The Mudcat Café TM
Thread #135133   Message #3086032
Posted By: Don Firth
31-Jan-11 - 02:30 PM
Thread Name: I Hate the Sound..of 'classically trained' singers
Subject: RE: I Hate the Sound..of 'classically trained' singers
Old Vermin, I most definitely agree with what you said. But—about classical training, if I understand you correctly. . . .

I have never—ever—had one of my voice teachers tell me that the words don't matter. In fact, Mrs. Bianchi used to emphasis clear, crisp enunciation, "especially for the ballads you want to sing."

"They're stories," she went on to say, "and it's especially important that your listeners understand what you're singing."

George Street had me bring my guitar to the lessons. After we had spent some time on exercises and vocal technique, he would have me sing whatever song I happened to be learning and working on at the time. He would often stop me in mid-song and ask me, "What does that line mean?" He knew perfectly well, but he wanted to be sure that I knew, and was not singing it merely by rote.

And I have run into more than one singer of folk songs who, when pinned down, didn't know what the hell he or she was singing about!

I would often hear voice students at the University of Washington School of Music and the Cornish College of the Arts practicing enunciation exercises. The Cornish voice teachers used to pass out a small booklet of enunciation exercises to their pupils. Although I was taking from an outside teacher at the time (Mr. Street), I managed to score a copy of it. And still use it.

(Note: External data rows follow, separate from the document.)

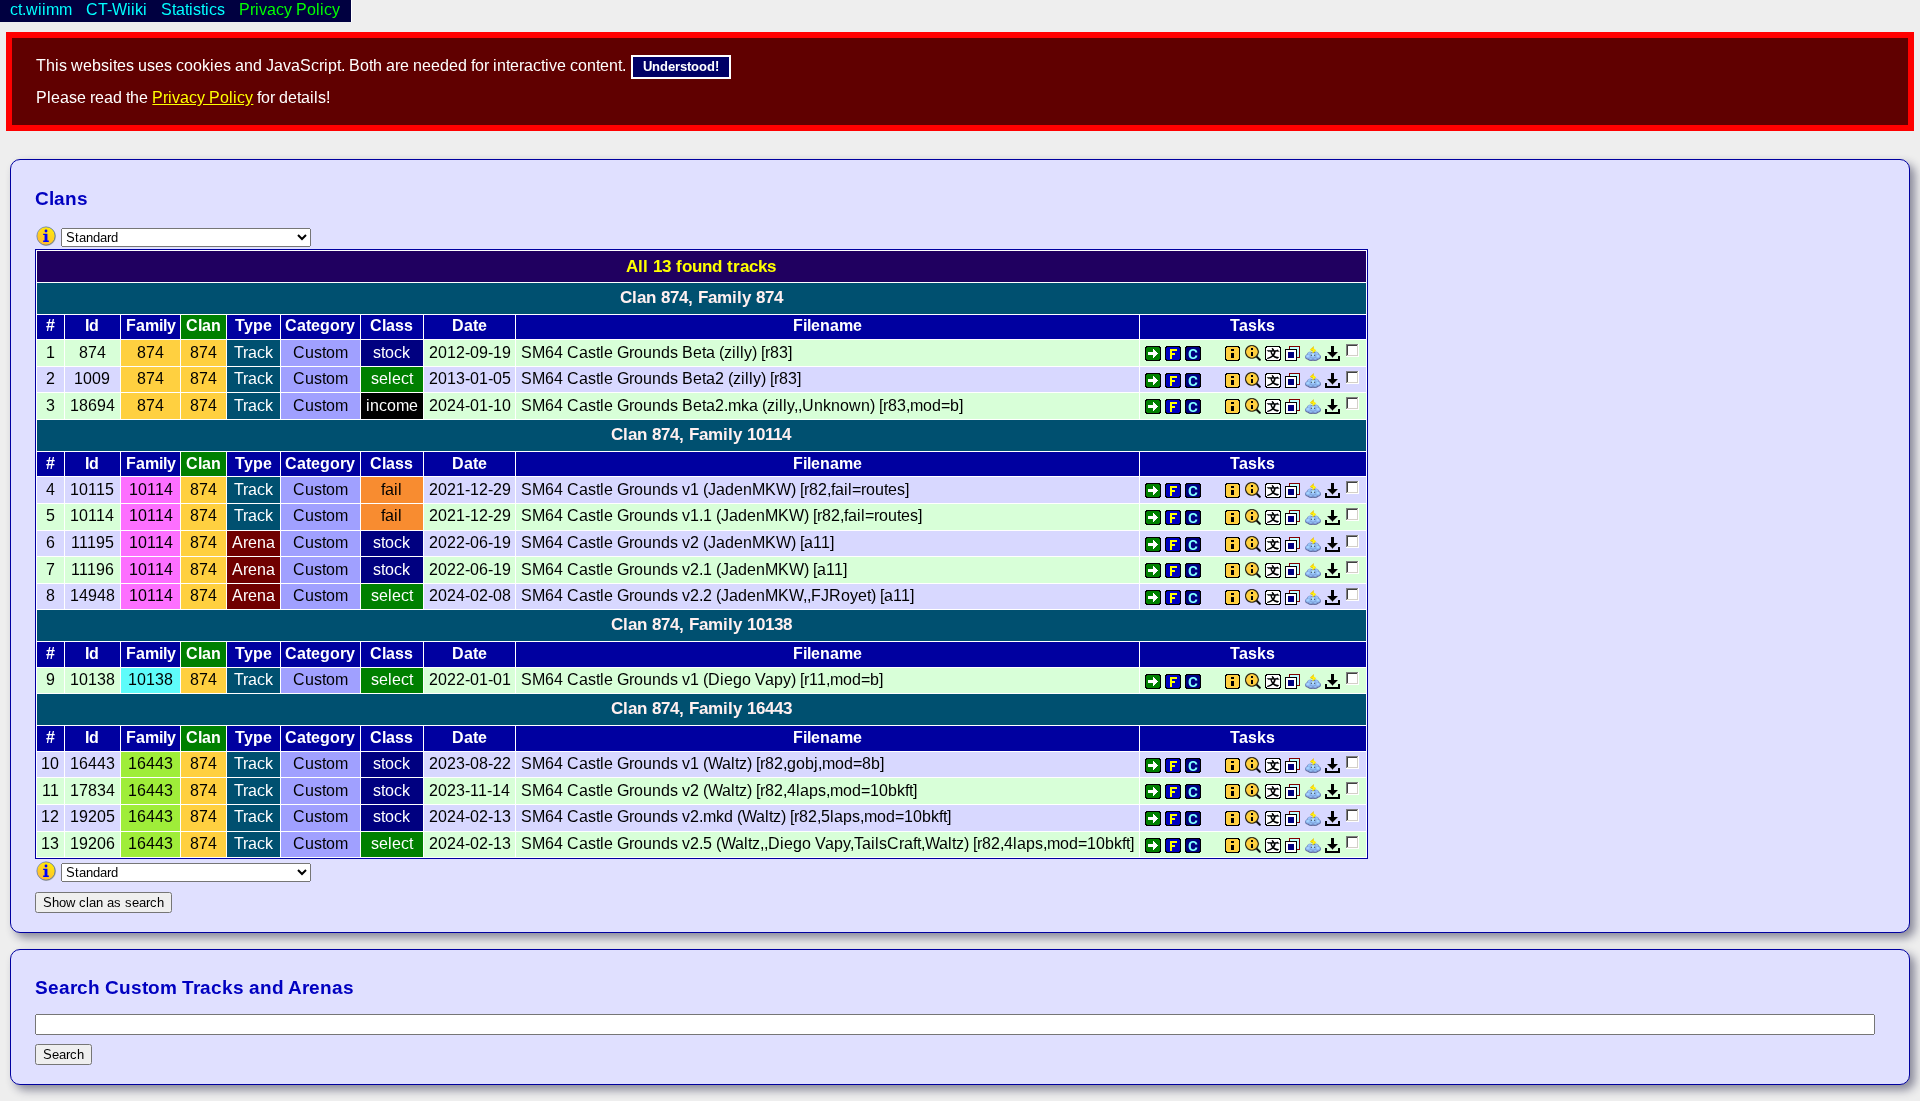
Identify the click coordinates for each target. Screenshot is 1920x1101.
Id (92, 325)
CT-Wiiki (116, 9)
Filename (827, 325)
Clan (203, 325)
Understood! (681, 66)
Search (63, 1054)
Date (469, 325)
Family (151, 325)
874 (150, 352)
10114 (151, 489)
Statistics (193, 9)
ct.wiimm (41, 9)
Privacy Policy (202, 97)
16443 (150, 763)
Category (320, 325)
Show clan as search (103, 902)
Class (391, 325)
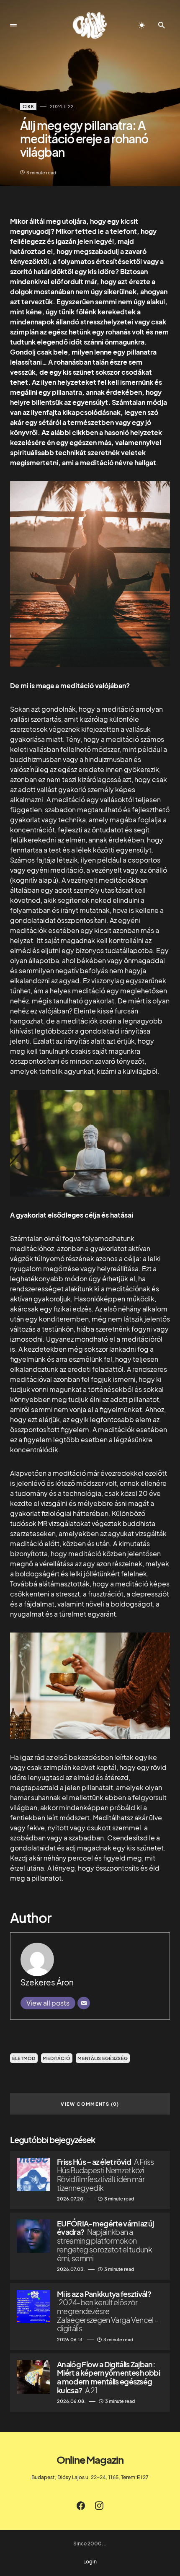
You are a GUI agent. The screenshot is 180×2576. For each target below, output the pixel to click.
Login (90, 2561)
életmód (24, 2058)
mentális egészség (102, 2058)
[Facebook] (81, 2505)
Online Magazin (90, 2459)
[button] (13, 25)
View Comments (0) (90, 2104)
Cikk (28, 106)
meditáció (56, 2058)
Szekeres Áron (47, 1982)
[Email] (83, 2003)
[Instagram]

No, whether it is a border ballad or an operatic aria, the words are important.

Don Firth

P. S. The management of Seattle Opera considers the words sufficiently important that when the opera being presented is in Italian, French, German, or whatever, they project "supratitles" (like thesubtitles in a foreign movie) on a horizontal panel just below the proscenium above the stage. This, in addition to printing a synopsis of the plot in the program. I understand that this has become standard practice in opera houses all over the country.